动相B；30.00→32.00min，40％→45％流动相A，60％→55％流动相B；32.00→45.00min，45％流动相A，55％流动相B；45.00→46.00min，45％→63％流动相A，55％→37％流动相B；46.00→66.00min，63％流动相A，37％流动相B；

66.00→68.00min，63％→30％流动相A，37％→70％流动相B；68.00→70.00min，30％→6.0％流动相A，70％→94％流动相B；70.99→90.00min，6.0％流动相A，94％流动相B。

检测波长：0.01～15min，207nm；15～23.5min，238nm；23.5～28.5min，326nm；28.5～32.00min，240nm；32.00～40.00min，226nm；40.00～43.00min，254nm；43～90min，370nm。

高效液相色谱分析过程中，流动相为1.0mL/min，柱温为35℃，流速为0.8mL/min，进样量为10μL。
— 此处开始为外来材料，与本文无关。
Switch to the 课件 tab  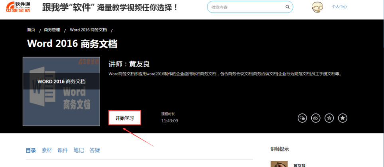coord(63,150)
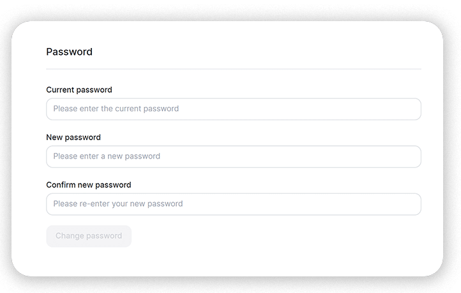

按照上述方法，图1为对照品溶液高效液相色谱图，其中化合物1为桃叶珊瑚苷，2为京尼平苷酸，3为绿原酸，4为京尼平苷，5松脂醇二葡萄糖苷，6为京尼平，7为芦丁，8为槲皮素，9为山奈酚。检测结果进行积分处理，杜仲中不同活性成分标准曲线的相关参数如表1所示。

表1杜仲中不同活性成分标准曲线相关参数

对样品溶液进行检测分析，得到样品溶液高效液相色谱图，如图2。可知，杜仲样品中9种特征成分的色谱峰分离度较高，峰形好。本发明的方法可对杜仲样品中活性成分进行定性或定量分析，具有较高的检测准确度与灵敏度，且检测效率高。
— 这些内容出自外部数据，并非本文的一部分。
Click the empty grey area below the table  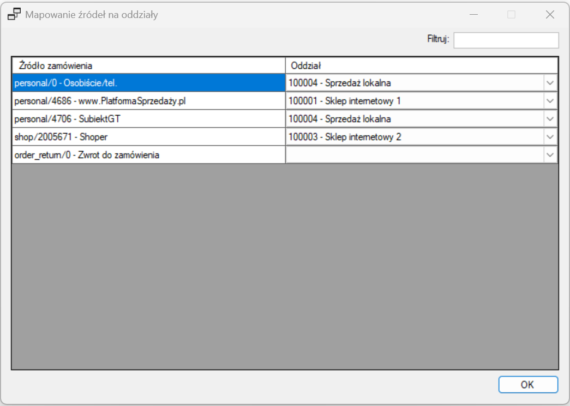pyautogui.click(x=285, y=267)
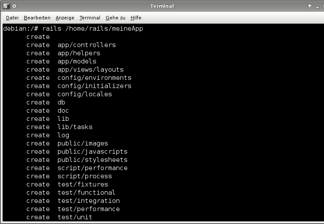The image size is (324, 224).
Task: Minimize the Terminal window
Action: click(318, 6)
综上所述，本发明成功建立了一种利用高效液相色谱波长切换技术同时检测杜仲中多种(9种)成分的方法，不仅可以简便、快速、且高效准确的同时检测杜仲中的多种活性成分，而且可以更加全面的监控不同杜仲样品的天然功效成分的方法，更加准确真实的反映样品的品质，为以杜仲为开发原料的质量控制提供有效保障。

上述实施例为本发明较佳的实施方式，但本发明的实施方式并不受上述实施例的限制，其他的任何未背离本发明的精神实质与原理下所作的改变、修饰、替代、组合、简化，均应为等效的置换方式，都包含在本发明的保护范围之内。